= WHAT YOU NEED TO DO =
Copy the lines below word for word, from the line with "Click Export Frame" to the line with "pyautogui.click(x=494, y=467)", and leave the pictures out.

= EXTRACTED MATERIAL =
------------------------------------------------------------

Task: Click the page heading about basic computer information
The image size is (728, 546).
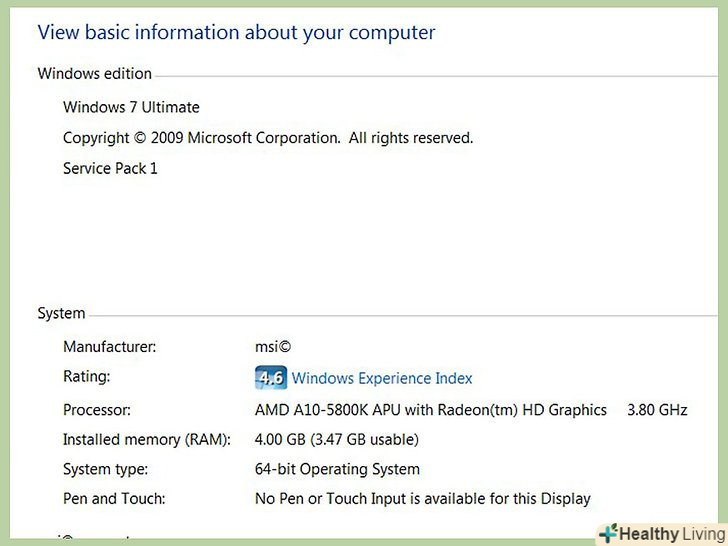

------------------------------------------------------------

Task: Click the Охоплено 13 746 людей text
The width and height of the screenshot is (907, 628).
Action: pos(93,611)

------------------------------------------------------------

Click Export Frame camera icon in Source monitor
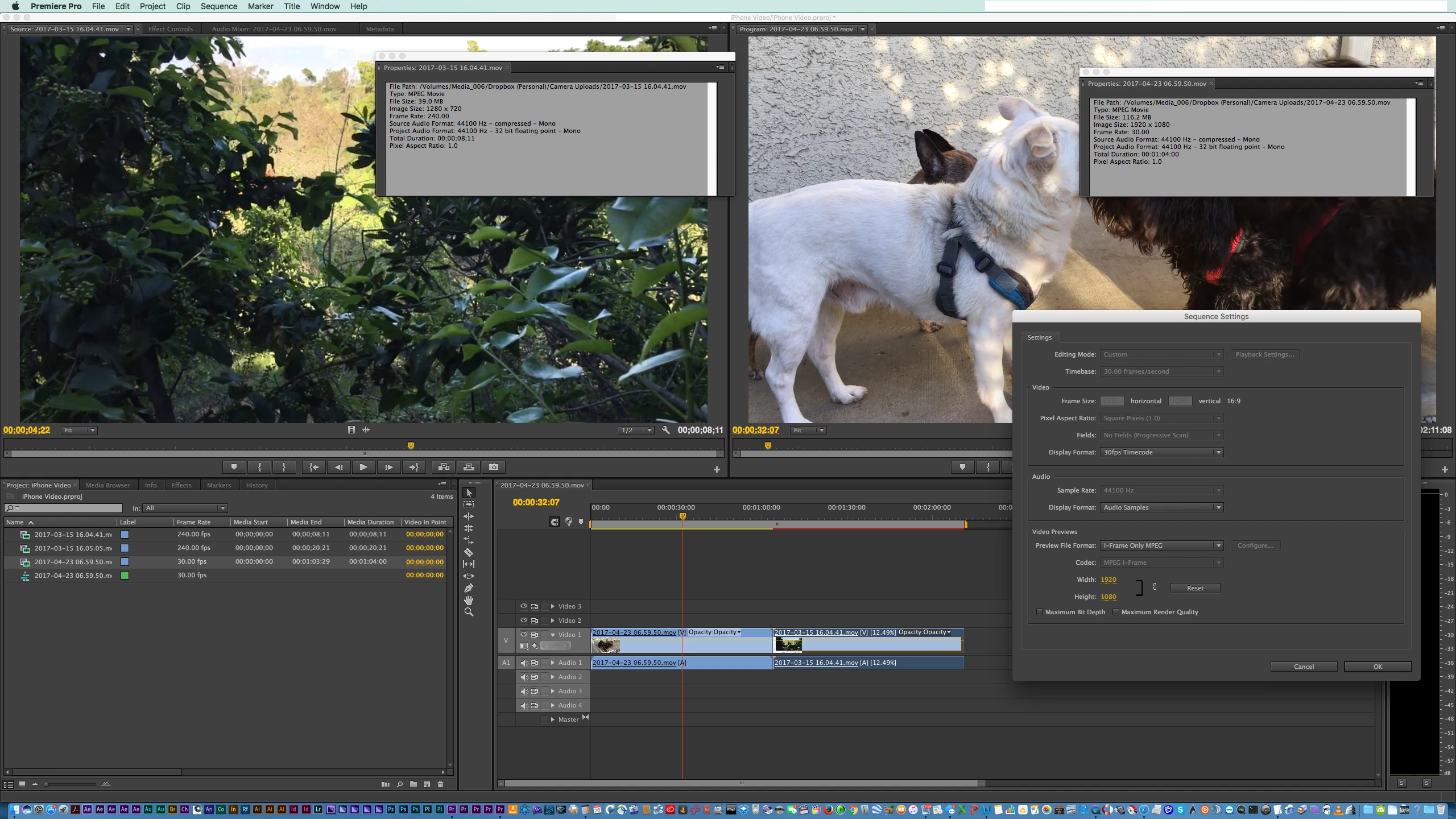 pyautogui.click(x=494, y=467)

------------------------------------------------------------

= CORRECT RESPONSE =
Click Export Frame camera icon in Source monitor
 pyautogui.click(x=494, y=467)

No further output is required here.